- **Work required**
Your job with the data below: print everything from the line that holds "This screenshot has height=1080, width=1920. At" down to the line that holds "Image resolution: width=2576 pixels, height=1449", ends included, exactly, and nothing else.

- **Source material**
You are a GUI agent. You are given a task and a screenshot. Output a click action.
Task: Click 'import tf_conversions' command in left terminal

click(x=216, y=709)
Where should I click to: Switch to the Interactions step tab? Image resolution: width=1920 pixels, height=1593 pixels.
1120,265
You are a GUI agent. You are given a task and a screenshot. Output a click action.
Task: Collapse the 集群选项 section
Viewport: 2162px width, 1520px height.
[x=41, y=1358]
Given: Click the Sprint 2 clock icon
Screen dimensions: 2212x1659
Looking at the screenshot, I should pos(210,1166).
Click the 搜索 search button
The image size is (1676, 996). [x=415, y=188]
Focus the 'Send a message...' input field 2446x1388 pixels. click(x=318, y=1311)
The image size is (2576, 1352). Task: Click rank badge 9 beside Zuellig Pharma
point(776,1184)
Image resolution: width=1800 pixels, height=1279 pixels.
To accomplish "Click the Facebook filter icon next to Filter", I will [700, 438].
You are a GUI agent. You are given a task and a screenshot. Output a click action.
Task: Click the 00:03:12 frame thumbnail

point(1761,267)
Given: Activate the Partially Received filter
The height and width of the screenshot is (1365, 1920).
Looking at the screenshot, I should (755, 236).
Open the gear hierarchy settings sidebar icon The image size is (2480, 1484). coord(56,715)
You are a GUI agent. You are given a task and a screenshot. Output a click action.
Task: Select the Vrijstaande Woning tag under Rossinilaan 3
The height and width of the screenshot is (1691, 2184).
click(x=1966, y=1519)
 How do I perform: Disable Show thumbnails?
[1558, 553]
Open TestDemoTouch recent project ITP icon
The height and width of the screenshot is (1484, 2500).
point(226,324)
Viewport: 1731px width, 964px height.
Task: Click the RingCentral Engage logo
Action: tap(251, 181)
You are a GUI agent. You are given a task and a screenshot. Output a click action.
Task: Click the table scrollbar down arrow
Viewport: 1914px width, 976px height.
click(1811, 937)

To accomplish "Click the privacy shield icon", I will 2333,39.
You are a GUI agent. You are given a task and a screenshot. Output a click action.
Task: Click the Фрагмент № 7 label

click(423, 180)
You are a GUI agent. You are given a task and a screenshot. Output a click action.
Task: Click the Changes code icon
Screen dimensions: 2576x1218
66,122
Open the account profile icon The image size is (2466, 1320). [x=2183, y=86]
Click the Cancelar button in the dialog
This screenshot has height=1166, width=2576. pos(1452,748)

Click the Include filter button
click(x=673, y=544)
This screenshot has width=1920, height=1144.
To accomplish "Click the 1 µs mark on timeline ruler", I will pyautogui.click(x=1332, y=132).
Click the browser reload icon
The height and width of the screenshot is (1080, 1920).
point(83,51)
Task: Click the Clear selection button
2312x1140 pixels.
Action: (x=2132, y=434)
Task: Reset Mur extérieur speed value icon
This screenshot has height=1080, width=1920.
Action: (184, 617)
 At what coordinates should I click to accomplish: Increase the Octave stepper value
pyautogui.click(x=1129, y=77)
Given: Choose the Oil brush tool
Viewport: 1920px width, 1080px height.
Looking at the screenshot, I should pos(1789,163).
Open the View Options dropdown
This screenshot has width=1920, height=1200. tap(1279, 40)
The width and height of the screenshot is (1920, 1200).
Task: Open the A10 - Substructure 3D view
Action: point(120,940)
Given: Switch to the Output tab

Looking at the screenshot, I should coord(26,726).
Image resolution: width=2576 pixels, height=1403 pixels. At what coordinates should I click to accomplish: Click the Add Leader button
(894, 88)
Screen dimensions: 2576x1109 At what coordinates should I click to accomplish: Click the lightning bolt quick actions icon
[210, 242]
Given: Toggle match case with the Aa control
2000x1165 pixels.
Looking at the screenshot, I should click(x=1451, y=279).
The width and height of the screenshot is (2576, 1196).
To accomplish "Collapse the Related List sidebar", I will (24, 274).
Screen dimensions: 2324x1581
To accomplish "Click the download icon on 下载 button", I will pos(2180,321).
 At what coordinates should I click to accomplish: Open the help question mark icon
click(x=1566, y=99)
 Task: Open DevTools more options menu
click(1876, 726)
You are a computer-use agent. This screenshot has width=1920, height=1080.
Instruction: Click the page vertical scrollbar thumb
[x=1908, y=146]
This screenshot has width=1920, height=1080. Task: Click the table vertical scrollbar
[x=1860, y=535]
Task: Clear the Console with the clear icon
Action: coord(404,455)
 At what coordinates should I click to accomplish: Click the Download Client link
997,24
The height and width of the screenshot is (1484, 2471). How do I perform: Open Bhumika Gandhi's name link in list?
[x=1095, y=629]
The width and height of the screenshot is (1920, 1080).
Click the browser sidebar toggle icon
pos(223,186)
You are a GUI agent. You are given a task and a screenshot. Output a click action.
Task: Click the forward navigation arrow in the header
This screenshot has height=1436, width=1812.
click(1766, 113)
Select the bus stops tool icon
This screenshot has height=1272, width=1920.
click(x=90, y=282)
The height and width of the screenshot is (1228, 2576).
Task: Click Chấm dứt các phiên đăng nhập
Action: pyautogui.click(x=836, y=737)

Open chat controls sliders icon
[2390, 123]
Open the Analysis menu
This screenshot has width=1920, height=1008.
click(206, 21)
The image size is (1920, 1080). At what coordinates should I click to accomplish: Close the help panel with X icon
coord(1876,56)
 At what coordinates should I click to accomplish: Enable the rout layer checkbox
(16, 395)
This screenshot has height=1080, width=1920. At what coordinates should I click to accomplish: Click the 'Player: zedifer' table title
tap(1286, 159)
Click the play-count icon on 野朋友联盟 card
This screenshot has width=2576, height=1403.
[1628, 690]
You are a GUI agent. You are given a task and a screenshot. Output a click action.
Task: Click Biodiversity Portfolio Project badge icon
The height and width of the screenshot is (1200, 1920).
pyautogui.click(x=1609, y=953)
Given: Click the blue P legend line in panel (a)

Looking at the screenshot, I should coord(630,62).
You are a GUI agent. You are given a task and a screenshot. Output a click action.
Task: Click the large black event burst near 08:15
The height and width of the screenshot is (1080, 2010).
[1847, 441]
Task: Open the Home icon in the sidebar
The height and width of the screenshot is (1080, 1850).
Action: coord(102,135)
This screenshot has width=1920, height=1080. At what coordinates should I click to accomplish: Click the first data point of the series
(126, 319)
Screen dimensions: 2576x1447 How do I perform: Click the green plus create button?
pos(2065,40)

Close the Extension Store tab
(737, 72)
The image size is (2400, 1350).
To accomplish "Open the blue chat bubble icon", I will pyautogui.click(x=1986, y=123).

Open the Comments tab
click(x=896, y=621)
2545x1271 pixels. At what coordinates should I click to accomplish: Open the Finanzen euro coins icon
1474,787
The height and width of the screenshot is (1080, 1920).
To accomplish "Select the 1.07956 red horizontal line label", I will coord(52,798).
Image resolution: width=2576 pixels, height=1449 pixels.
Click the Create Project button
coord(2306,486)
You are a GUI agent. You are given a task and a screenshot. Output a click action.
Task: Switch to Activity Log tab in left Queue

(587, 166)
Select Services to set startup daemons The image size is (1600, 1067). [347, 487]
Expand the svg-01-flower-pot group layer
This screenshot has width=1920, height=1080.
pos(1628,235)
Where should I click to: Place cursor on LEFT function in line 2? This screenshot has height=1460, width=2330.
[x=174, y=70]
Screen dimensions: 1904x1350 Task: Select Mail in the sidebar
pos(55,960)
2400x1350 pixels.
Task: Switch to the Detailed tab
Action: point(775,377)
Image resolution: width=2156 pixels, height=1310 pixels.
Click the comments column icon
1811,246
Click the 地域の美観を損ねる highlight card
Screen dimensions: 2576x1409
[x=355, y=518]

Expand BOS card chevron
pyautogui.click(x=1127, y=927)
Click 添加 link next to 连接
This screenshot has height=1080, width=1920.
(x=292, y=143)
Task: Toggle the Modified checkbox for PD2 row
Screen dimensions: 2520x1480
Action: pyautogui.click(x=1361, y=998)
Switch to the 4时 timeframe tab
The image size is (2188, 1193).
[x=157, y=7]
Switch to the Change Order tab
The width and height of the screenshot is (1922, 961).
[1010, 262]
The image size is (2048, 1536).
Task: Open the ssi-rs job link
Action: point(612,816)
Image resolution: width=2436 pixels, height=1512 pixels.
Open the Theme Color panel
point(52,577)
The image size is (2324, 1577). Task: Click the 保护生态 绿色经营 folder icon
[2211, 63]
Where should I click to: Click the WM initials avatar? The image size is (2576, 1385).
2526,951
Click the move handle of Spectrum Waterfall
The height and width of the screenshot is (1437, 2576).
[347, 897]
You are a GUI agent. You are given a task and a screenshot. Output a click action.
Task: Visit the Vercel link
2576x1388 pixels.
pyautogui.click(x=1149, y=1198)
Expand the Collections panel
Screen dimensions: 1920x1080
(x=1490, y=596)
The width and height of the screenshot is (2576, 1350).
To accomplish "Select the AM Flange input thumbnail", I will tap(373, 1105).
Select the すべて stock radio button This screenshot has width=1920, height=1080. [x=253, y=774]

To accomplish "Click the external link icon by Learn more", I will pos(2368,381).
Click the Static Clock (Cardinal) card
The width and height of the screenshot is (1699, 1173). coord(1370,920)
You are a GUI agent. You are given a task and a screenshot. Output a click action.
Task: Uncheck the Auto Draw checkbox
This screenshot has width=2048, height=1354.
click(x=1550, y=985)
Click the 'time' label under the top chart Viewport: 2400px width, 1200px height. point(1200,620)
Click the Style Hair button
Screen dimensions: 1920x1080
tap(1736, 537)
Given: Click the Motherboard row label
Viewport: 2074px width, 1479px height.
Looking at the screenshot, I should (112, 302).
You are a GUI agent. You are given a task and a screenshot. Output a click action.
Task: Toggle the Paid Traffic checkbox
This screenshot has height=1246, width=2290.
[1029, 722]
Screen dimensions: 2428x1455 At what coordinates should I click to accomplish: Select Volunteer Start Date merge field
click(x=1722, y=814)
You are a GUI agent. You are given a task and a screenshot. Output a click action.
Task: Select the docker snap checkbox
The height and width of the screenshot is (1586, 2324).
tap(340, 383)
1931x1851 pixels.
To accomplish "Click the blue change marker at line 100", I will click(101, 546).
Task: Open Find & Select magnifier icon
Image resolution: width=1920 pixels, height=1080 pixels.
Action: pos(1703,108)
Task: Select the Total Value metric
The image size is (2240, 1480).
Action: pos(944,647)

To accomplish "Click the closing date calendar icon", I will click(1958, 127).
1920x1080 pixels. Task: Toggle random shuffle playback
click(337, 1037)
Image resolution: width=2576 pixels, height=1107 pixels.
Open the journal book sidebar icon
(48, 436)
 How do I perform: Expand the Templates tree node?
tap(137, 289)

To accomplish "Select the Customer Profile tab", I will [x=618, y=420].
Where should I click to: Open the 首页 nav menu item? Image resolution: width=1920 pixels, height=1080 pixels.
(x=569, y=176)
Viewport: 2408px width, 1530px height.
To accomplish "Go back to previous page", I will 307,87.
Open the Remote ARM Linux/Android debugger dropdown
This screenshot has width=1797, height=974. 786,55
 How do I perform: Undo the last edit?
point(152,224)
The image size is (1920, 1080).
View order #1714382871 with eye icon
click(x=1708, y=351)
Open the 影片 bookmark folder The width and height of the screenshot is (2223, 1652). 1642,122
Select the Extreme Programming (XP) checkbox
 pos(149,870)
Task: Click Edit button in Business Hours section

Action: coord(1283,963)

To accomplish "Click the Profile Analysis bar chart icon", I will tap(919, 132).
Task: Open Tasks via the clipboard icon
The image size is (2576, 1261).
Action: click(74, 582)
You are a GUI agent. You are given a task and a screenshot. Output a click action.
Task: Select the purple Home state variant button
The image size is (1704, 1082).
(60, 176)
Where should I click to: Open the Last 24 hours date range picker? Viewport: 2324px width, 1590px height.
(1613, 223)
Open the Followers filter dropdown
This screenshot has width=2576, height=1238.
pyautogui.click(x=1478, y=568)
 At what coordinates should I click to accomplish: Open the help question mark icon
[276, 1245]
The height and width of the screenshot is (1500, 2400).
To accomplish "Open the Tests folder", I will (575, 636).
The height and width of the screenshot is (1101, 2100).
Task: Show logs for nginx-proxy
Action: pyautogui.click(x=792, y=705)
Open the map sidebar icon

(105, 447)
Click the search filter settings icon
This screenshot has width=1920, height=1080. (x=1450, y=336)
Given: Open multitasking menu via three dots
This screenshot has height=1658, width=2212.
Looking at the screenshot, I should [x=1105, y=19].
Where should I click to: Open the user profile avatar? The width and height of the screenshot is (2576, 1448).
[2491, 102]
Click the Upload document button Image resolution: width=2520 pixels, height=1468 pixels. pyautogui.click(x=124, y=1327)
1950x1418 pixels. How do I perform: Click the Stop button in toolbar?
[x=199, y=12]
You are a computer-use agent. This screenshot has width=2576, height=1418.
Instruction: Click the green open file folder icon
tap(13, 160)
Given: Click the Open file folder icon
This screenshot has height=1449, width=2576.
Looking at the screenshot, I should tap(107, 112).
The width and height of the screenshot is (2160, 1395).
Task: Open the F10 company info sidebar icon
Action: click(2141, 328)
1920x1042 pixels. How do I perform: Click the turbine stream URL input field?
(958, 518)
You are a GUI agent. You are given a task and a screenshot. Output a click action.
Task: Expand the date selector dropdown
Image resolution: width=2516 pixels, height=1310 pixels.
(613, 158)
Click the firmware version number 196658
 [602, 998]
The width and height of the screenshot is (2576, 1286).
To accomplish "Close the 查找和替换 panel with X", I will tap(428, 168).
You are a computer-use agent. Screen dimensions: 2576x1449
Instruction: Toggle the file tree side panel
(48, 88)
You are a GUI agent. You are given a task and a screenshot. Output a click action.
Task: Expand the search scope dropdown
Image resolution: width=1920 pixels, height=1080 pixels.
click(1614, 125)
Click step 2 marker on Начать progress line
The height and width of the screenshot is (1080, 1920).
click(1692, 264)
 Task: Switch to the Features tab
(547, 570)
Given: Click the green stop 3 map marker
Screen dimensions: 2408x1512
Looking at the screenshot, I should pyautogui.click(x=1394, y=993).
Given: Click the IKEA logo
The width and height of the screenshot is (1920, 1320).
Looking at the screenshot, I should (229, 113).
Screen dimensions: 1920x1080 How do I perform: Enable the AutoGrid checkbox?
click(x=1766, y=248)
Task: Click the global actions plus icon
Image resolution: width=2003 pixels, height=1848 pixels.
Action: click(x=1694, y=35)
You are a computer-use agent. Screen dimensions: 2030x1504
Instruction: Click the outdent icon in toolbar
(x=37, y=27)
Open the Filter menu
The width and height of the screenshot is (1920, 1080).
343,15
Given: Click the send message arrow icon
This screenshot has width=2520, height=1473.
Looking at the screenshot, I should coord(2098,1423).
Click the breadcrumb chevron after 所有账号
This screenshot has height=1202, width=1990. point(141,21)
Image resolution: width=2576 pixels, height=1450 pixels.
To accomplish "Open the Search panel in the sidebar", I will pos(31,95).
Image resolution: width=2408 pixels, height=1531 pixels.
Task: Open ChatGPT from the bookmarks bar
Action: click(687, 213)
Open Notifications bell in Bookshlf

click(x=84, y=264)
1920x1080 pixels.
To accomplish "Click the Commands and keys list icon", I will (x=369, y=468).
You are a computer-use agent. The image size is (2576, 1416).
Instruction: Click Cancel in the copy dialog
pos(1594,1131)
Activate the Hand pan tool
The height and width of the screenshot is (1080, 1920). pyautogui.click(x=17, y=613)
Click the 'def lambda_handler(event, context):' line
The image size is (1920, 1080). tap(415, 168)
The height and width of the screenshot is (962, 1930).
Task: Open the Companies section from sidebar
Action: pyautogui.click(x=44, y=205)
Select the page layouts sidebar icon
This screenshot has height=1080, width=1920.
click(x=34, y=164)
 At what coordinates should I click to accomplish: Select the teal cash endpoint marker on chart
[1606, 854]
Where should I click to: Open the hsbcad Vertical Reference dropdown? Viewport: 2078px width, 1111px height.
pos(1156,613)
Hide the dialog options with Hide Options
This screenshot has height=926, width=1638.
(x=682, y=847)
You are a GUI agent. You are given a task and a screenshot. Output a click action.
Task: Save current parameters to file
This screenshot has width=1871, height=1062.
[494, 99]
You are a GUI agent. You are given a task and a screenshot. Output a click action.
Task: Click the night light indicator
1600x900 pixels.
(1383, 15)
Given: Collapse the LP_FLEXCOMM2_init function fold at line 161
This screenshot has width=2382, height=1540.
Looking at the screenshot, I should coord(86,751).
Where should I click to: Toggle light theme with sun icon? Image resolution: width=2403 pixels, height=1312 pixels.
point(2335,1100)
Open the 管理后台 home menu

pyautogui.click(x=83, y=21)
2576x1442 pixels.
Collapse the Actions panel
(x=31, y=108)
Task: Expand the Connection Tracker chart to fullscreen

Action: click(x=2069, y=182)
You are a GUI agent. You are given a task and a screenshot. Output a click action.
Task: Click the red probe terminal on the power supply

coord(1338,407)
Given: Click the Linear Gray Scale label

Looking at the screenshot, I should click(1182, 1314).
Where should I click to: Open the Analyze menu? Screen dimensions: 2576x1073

- **Reply to the task**
This screenshot has height=1080, width=1920. At what coordinates should I click to accomplish: Click the 'Player: zedifer' table title
tap(1286, 159)
Click the play-count icon on 野朋友联盟 card
This screenshot has width=2576, height=1403.
[1628, 690]
You are a GUI agent. You are given a task and a screenshot. Output a click action.
Task: Click Biodiversity Portfolio Project badge icon
The height and width of the screenshot is (1200, 1920).
pyautogui.click(x=1609, y=953)
Given: Click the blue P legend line in panel (a)

Looking at the screenshot, I should coord(630,62).
You are a GUI agent. You are given a task and a screenshot. Output a click action.
Task: Click the large black event burst near 08:15
The height and width of the screenshot is (1080, 2010).
[1847, 441]
Task: Open the Home icon in the sidebar
The height and width of the screenshot is (1080, 1850).
Action: coord(102,135)
This screenshot has width=1920, height=1080. At what coordinates should I click to accomplish: Click the first data point of the series
(126, 319)
Screen dimensions: 2576x1447 How do I perform: Click the green plus create button?
pos(2065,40)

Close the Extension Store tab
(737, 72)
The image size is (2400, 1350).
To accomplish "Open the blue chat bubble icon", I will pyautogui.click(x=1986, y=123).

Open the Comments tab
click(x=896, y=621)
2545x1271 pixels. At what coordinates should I click to accomplish: Open the Finanzen euro coins icon
1474,787
The height and width of the screenshot is (1080, 1920).
To accomplish "Select the 1.07956 red horizontal line label", I will coord(52,798).
Image resolution: width=2576 pixels, height=1449 pixels.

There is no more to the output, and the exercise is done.